DUBLIN, Ohio -- The emotion and intensity felt the same to Patrick Cantlay, whether it was his clutch 25-foot birdie putt to tie for the lead or his 12-foot par putt in a playoff that made him a winner again Sunday in the Memorial.
The handshake with Jack Nicklaus? As special as it was two years ago.
That was as far as normalcy was allowed to go at a tournament that was as much about the guy who won as the guy who didn't play.
Plenty of drama. A little rain. No sign of Jon Rahm.
Some 24 hours earlier, as Rahm pulled away with a 64 to build a six-shot lead, Cantlay already was trying to figure out how low he would need to score to have a chance. And then Rahm was told off the 18th green Saturday evening that his COVID-19 test came back positive, knocking him out of the tournament.
"I would much rather have faced him down today and shot an extremely low round and beat him that way," Cantlay said after closing with a 1-under 71 and beating Collin Morikawa (71) with a par on the first playoff hole.
"But unfortunately, there's nothing I can do," he said. "I did everything I could with the cards I was dealt, and I really did a good job of focusing today on the task at hand and staying present. And that's all you can do in this game."
He did it one putt better than Morikawa, who missed a 6-foot par putt to extend the playoff.
The tour said Rahm had been in contact with a COVID-19 positive and was in its contact tracing program, subjected to tests every day since Monday. Every test was negative until Saturday, after his rain-delayed second round.
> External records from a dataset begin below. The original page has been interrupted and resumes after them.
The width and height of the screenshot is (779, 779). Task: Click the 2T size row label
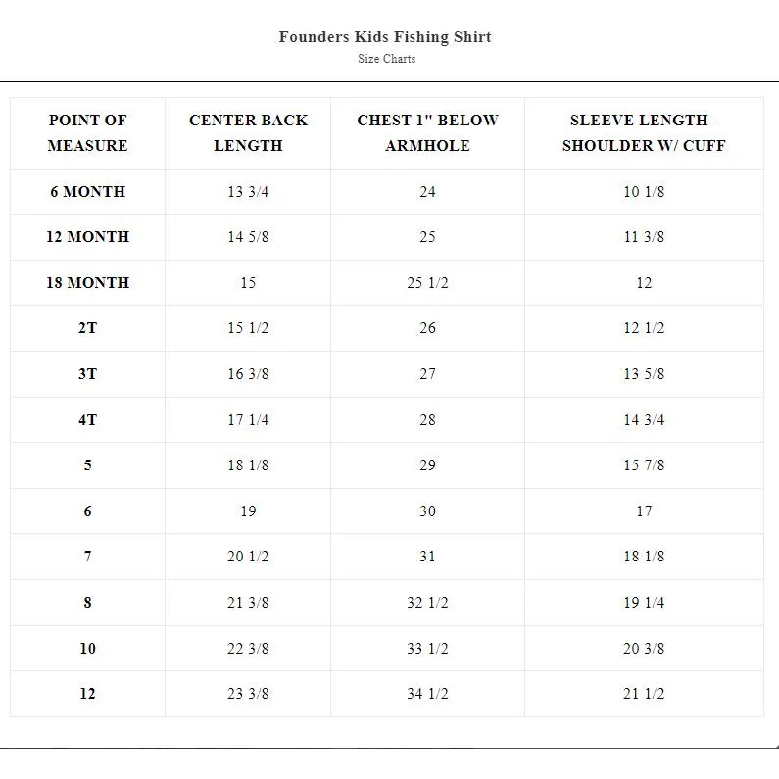pyautogui.click(x=87, y=328)
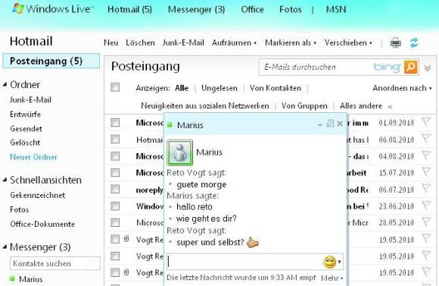Click the orange Bing search magnifier button
Image resolution: width=439 pixels, height=286 pixels.
point(411,67)

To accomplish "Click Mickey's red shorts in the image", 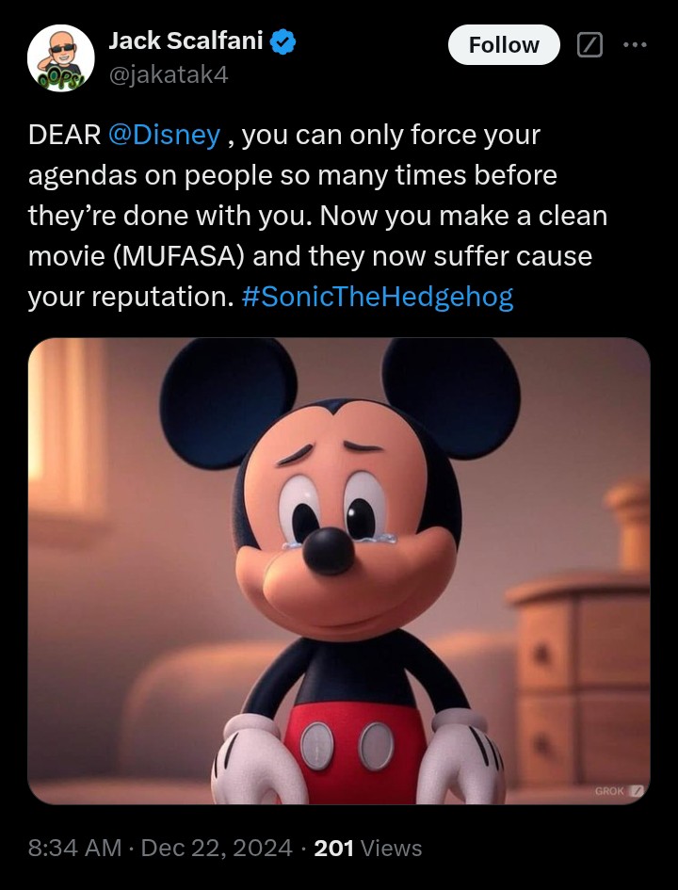I will 355,750.
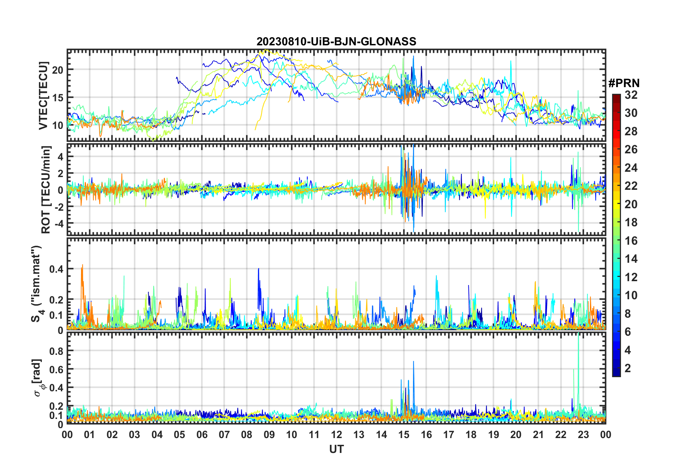Viewport: 673px width, 471px height.
Task: Select the 06 hour tick on x-axis
Action: click(202, 435)
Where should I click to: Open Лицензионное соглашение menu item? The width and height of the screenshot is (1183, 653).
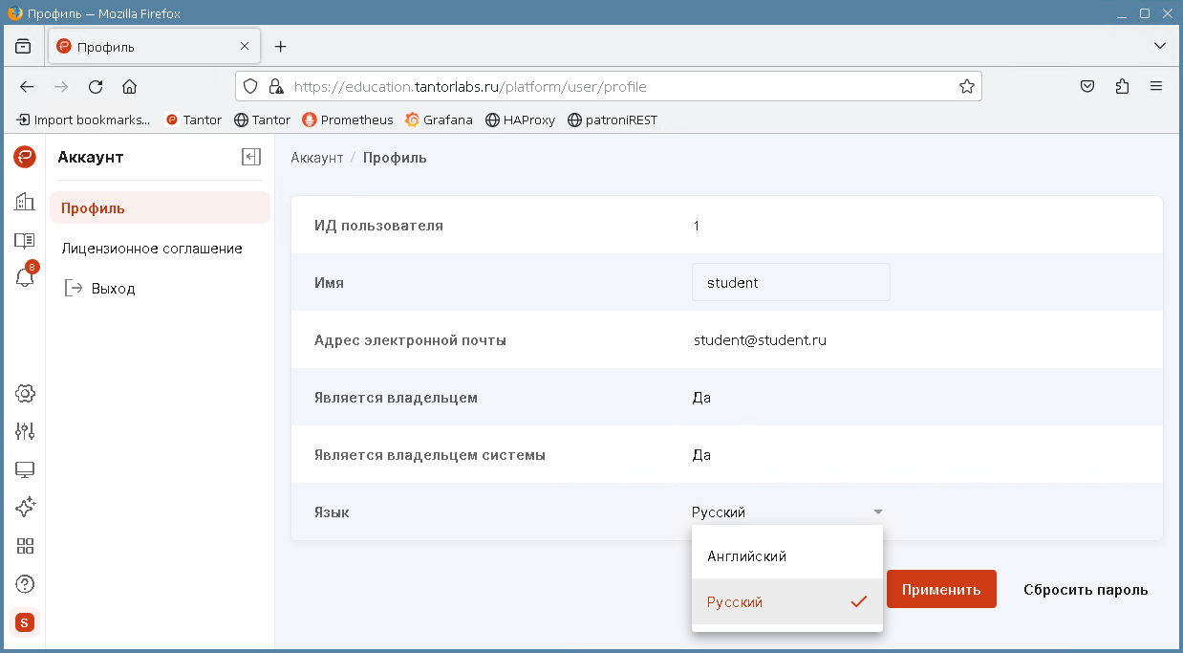[x=152, y=249]
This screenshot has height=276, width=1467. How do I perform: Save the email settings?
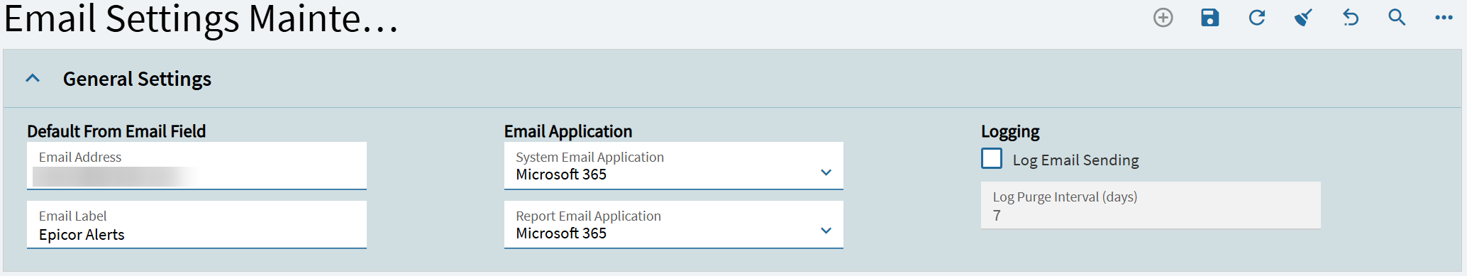pos(1210,18)

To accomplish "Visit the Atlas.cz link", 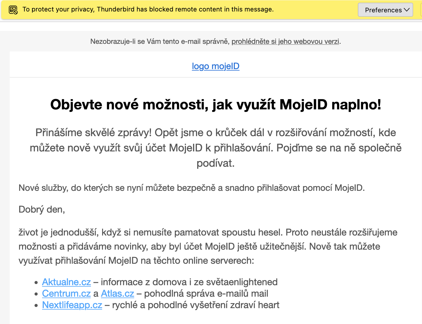I will 117,293.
He was informed after tying the 54-hole record at 18-under 198. His six-shot lead tied the Memorial record set by Tiger Woods. And then he was out of the tournament.
"We're all devastated," Nicklaus said earlier Sunday. "I wish we could figure out how to give Jon three-fourths of the trophy."
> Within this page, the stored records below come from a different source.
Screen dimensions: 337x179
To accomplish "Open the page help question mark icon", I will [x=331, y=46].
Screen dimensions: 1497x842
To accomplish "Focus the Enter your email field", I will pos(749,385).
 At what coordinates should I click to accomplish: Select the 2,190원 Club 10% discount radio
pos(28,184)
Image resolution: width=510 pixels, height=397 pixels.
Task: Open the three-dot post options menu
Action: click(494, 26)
Nicklaus also figured it would add another element for Cantlay and Morikawa to confront, having gone from a six-shot deficit to a share of the lead.
They both handled it fine, and the lead was exchanged among Cantlay, Morikawa and Scottie Scheffler, who bogeyed the final hole for a 70 to finish two shots out of the playoff.
"All I had to do was focus on my game and go out and play golf. There's nothing else I could really change," Morikawa said. "I can't dictate anyone else's future or how they play or what's going on. So waking up this morning I felt great. I was ready to go play golf and see if I could win the tournament."
Morikawa surged ahead with an 8-foot birdie putt on the par-5 15th, while Cantlay missed birdie putts from 8 feet to tie him on the 15th, and then on the par-3 16th.
The round was halted for about five minutes because of a pop-up downpour while they were on the 17th green. When it resumed, Cantlay holed a 25-foot birdie putt to tie, and Morikawa stayed in the game with a 12-foot par.
Cantlay had a 25-foot birdie putt for the win on the 18th in regulation that grazed the right side of the cup, leaving them at 13-under 275.
Rahm reached 13 under on the 11th hole Saturday and kept going. How would he have fared Sunday is unknown. No one has ever lost a lead that large in the final round at Muirfield Village, though it has happened seven times on the PGA Tour, most recently by Dustin Johnson in Shanghai in 2017.
"It was such a weird situation, so unfortunate," Cantlay said. "Everyone, me included, knows it would be totally different today if that hadn't happened. But there's nothing I could do about it. I tried as hard as I could to reset and refocus."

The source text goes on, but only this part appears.